The Florida International University Alumni Association is an alumni organization for former students of Florida International University. It is governed by a 32 volunteer member Board of Directors and currently has over 20,000 dues paying members made up of alumni, students, faculty/staff and friends of FIU.

Signature events

Torch Awards Gala
Each year, the FIU Alumni Association recognizes outstanding alumni at the Annual Torch Awards Gala which was established on FIU's 25th anniversary. During the 14th Annual Gala, which took place on March 28, 2015, at the Fontainebleau Miami Beach, the FIU Alumni Association broke a university record with over 800 guests in attendance and commemorated the university's 50th anniversary. The gala boasts an attendance of university leadership, high-level donors, alumni and friends of FIU.

The awards categories include:
 Alumnus/a of the Year Award presented to an outstanding alumnus/a who has been a dedicated contributor to their field, alma mater and community
 Chuck Perry Young Alumni Visionary Award presented to an alumnus/a who has made great strides in the early stages of his/her career
 Community Leadership Award presented to an alumnus/a who has demonstrated exemplary service and civic involvement in his/her community
 Outstanding Faculty Award presented to a faculty member who has made a lasting impression on the lives of FIU alumni
 Distinguished Alumni Awards recognize alumni who have brought honor and distinction to the university through their notable record of service and achievement in a particular discipline, organization or cause

FIU Scholarship Fishing Tournament & Block Party
The Florida International University Scholarship Fishing Tournament is a one-day, offshore tournament featuring fishing for Dolphin. The university's Alumni Association organizes this event and the NET proceeds go towards a scholarship program for students of the university. In addition to recognizing Alumni Association scholarship recipients, the Dock Party is open to the public and features unlimited drinks and food sponsored by local restaurants, music and activities for kids. The Student Alumni Association hosts a PAW Wall at the event which features a wall of numbered Paws, which correspond to different prizes. Guests can contribute a donation to select a paw, which will win them a mystery prize guaranteed to be valued higher than the cost of the paw. The funds raised by the surprise raffle wall go directly to the student scholarship fund.

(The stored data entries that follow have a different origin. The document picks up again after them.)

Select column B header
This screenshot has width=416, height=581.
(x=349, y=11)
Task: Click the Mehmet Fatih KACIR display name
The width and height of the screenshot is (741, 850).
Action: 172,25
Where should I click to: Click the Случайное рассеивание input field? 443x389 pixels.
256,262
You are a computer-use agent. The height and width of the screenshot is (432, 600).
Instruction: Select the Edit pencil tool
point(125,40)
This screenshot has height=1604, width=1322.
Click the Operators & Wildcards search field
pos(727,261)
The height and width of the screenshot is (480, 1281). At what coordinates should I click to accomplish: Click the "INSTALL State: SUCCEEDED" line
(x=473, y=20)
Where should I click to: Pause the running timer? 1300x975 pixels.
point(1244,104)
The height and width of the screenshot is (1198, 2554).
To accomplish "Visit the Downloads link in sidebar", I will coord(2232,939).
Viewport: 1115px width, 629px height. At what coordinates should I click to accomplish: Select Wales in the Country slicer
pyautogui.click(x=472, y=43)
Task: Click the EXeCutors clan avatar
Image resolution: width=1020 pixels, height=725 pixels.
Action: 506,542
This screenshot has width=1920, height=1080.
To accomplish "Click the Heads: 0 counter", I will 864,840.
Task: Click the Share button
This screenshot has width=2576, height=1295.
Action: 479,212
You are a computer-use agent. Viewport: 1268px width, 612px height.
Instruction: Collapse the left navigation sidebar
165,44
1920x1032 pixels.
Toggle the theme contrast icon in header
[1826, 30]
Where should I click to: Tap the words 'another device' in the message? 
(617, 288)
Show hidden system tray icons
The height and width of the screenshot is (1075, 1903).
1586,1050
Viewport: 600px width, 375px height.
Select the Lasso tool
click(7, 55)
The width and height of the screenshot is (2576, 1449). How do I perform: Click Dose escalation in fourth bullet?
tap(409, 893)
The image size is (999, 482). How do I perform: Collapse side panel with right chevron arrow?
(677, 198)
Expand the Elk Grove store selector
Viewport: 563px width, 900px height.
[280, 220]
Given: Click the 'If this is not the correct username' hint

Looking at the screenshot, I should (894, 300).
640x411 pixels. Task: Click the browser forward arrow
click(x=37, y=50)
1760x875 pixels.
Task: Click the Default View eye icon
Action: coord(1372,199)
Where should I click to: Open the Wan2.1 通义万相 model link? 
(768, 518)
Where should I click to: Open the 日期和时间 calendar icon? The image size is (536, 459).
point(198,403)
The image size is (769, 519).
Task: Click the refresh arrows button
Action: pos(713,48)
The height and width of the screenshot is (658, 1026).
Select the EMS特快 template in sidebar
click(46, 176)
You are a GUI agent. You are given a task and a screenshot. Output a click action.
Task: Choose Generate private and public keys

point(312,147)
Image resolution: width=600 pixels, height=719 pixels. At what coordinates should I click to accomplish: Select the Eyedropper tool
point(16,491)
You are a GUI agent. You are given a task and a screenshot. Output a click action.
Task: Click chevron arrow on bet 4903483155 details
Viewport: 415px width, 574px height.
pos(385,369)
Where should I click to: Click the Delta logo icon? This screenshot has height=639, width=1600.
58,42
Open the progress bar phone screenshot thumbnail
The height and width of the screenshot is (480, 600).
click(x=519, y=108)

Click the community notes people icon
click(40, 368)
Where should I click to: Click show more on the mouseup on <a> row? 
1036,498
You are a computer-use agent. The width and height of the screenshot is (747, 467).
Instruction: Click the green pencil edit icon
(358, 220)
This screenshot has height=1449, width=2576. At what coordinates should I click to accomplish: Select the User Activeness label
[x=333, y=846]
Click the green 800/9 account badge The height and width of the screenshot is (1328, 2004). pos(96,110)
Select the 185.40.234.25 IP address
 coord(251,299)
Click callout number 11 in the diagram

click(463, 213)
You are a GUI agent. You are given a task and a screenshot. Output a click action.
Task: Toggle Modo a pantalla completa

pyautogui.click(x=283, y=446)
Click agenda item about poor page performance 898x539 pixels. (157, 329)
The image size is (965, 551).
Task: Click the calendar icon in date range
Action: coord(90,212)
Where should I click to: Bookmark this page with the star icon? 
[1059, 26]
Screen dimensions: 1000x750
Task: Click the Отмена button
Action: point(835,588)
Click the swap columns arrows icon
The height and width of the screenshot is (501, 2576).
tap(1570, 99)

The prize categories include:
 Most Aggregate Dolphin Weight
 2nd Place Most Aggregate Dolphin Weight
 Largest Dolphin
 2nd Place Largest Dolphin
 Largest Junior
 2nd Place Largest Junior
 Largest Ladies Dolphin
 Largest Fun Fish

Other annual events
The Alumni Association also hosts smaller scale annual events to provide their alumni base with a variety of networking options. These range from receptions and meetings to luxury tailgates and reunions.
 Annual Meeting and Cocktail Reception
An exclusive members-only reception that provides networking opportunities with fellow alumni and university leadership. During this event, an induction ceremony takes place for any new members of the Alumni Association Board of Director.
 Panther Alumni Week & Closing Reception
A week of service during which alumni are invited to return to campus as guest speakers to inspire students at the start of their academic career. The Alumni Association also hosts a reception at the end of the week for the participating alumni to enjoy food, beverages and listen to an update on FIU from the university's president, Mark B. Rosenberg.
 Roar Lounge
An exclusive, air-conditioned luxury tailgate that allows guests to escape from the masses and enjoy food, beverages, music and networking prior to select football games.
 Silver Pride Reunion
The event honors those who graduated 25 years and prior and invites them back for a reunion weekend where they can reconnect with their fellow panthers and enjoy a variety of activities, including an induction ceremony, dinner, football game and campus tour.
 Worlds Ahead Tour
The Alumni Association travels to cities with large pockets of alumni and hosts an intimate cocktail reception to show them what is on the next horizon for FIU and let them now how they can become involved in the university's future growth.

Notable alumni
FIU currently has over 250,000 alumni around the world in more than 30 countries. In conjunction with the Office of Alumni Relations, the Division of External Affairs publishes a quarterly news and alumni magazine, "FIU Magazine". FIU Magazine is distributed free of charge to all FIU alumni, faculty and donors.